← All Stories

Where the Fox Waits

lightningwaterfox

The fight had been exhausting, the kind that drains you hollow. Sarah stood on the balcony of their Chicago apartment, hands gripping the wet railing as if it might anchor her to something permanent. Below, the lake churned dark and endless, water swallowing the reflection of the city's scattered lights.

"You don't get to disappear," Mark had said before slamming the balcony door. His voice had cracked — a tiny fracture in his usual armor. She'd heard it through the glass, muffled but sharp.

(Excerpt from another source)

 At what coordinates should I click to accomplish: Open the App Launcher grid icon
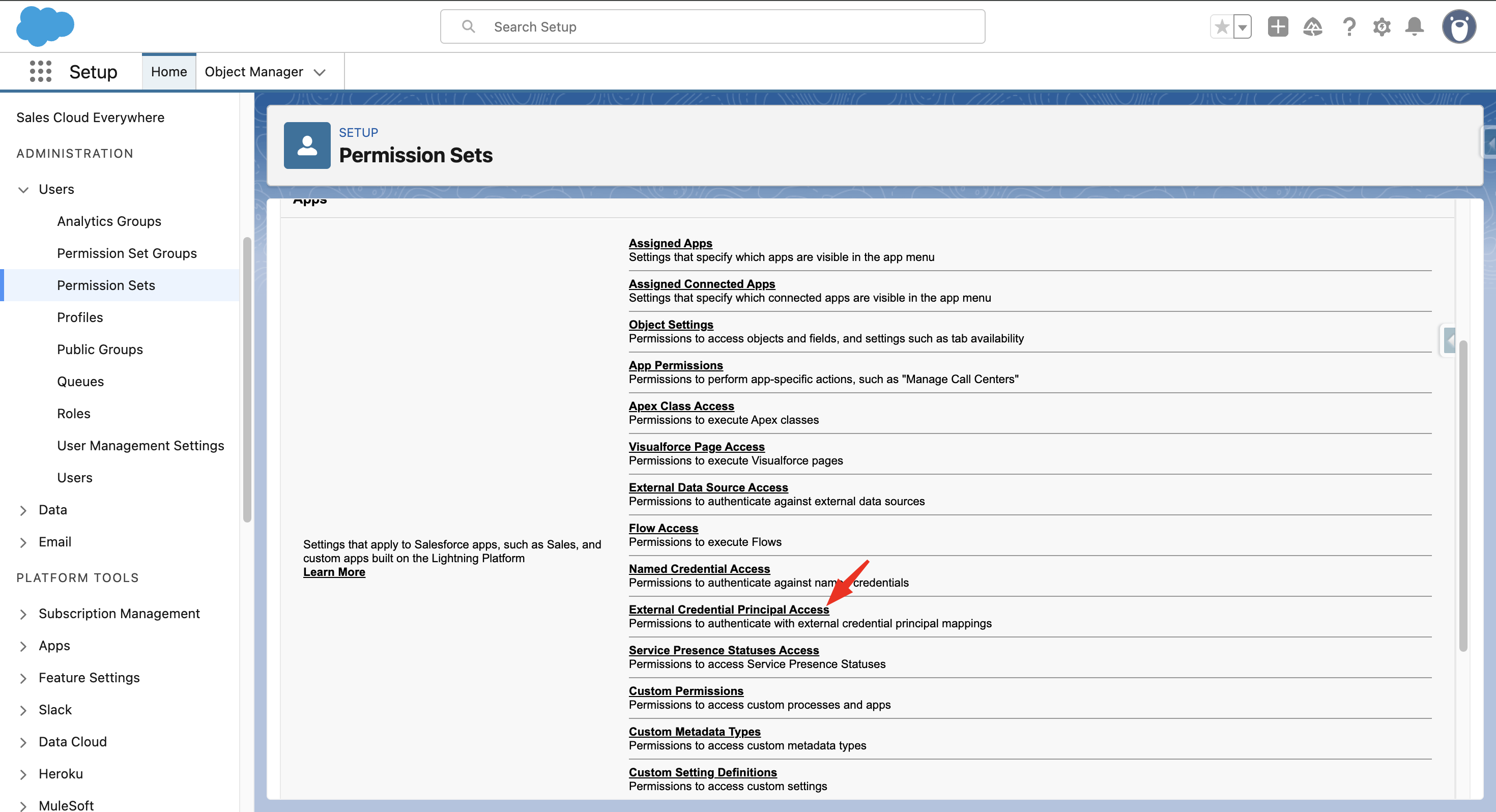(40, 71)
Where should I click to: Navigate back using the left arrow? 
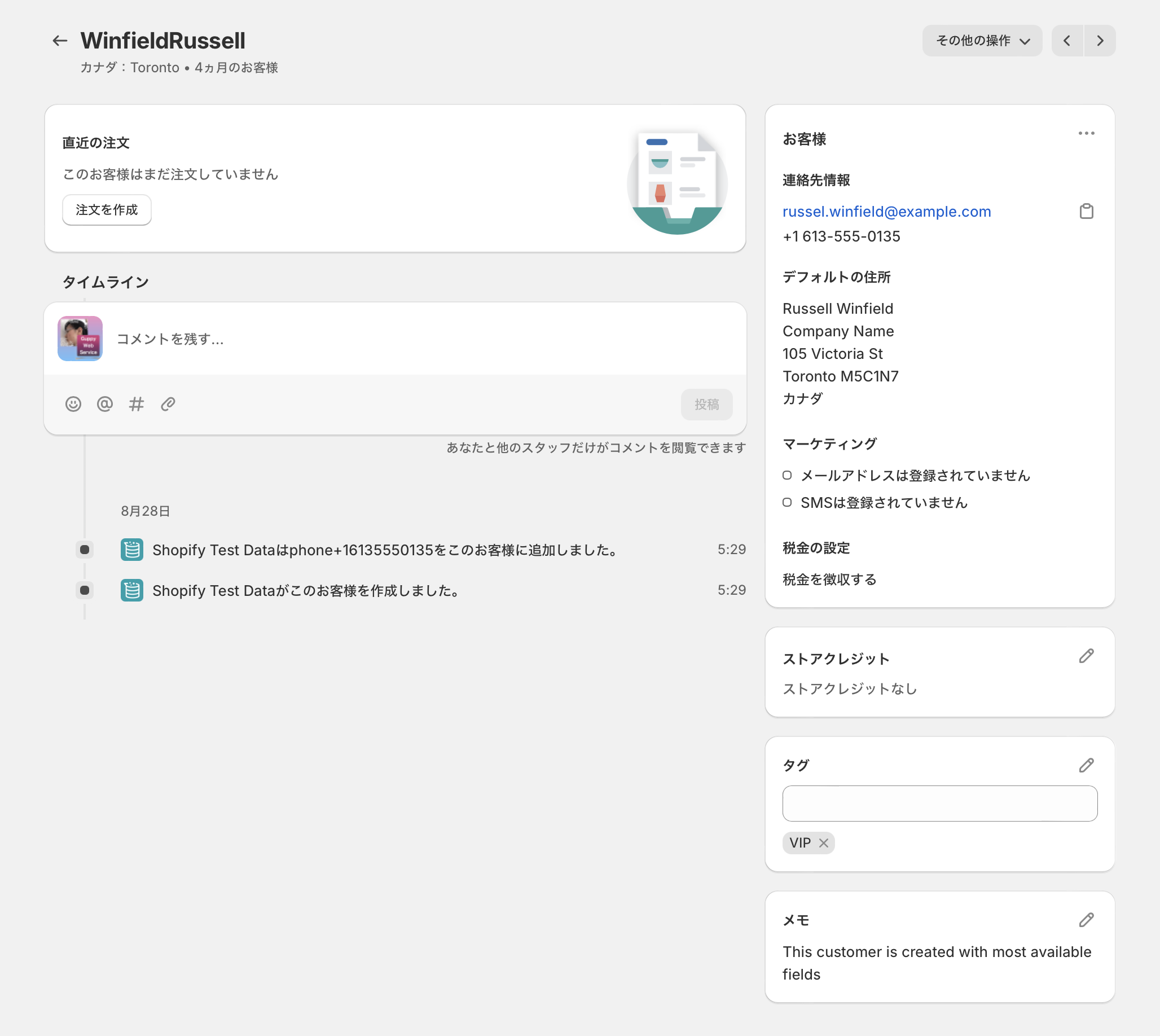pos(60,41)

Now lightning forked across the sky, illuminating the whole wet mess of it. Her marriage, her life, the way she'd curated herself into someone Mark could love. Someone organized, practical, emotionally contained. That Sarah didn't have breakdowns on balconies during thunderstorms. That Sarah didn't wonder, daily, whether she'd made a terrible mistake seven years ago.

Something moved at the edge of the property line below.

A fox. Impossibly urban, impossibly wild. It stood with one dainty paw raised, watching her with uncanny intelligence. Its russet coat gleamed in the streetlights' ambient glow, a creature of pure survival. Beautiful. Dangerous. entirely unconcerned with the storm about to break or the woman having an existential crisis above it.

She thought about the word. Fox. Cunning. Trickster. The thing you say when someone has been deceived.

Another flash of lightning, closer this time. The fox didn't flinch.

"You're waiting for something," she whispered to the empty air, to the creature that represented everything she wasn't: wild, untamed, honest in its hunger.

The balcony door slid open behind her. Mark's presence, hesitant now.

"It's going to rain," he said. "I made tea."

She turned to face him, water dripping from her hair like she'd been crying, though she hadn't. The fox below slipped away into darkness, vanishing like a secret about to be told.

"I know," she said. "I'm coming in."

But something had shifted. The recognition that there was another way to be in the world — wild, unpredictable, electrified. She would drink the tea. She would go to bed beside her husband. But somewhere inside her, the fox was waiting.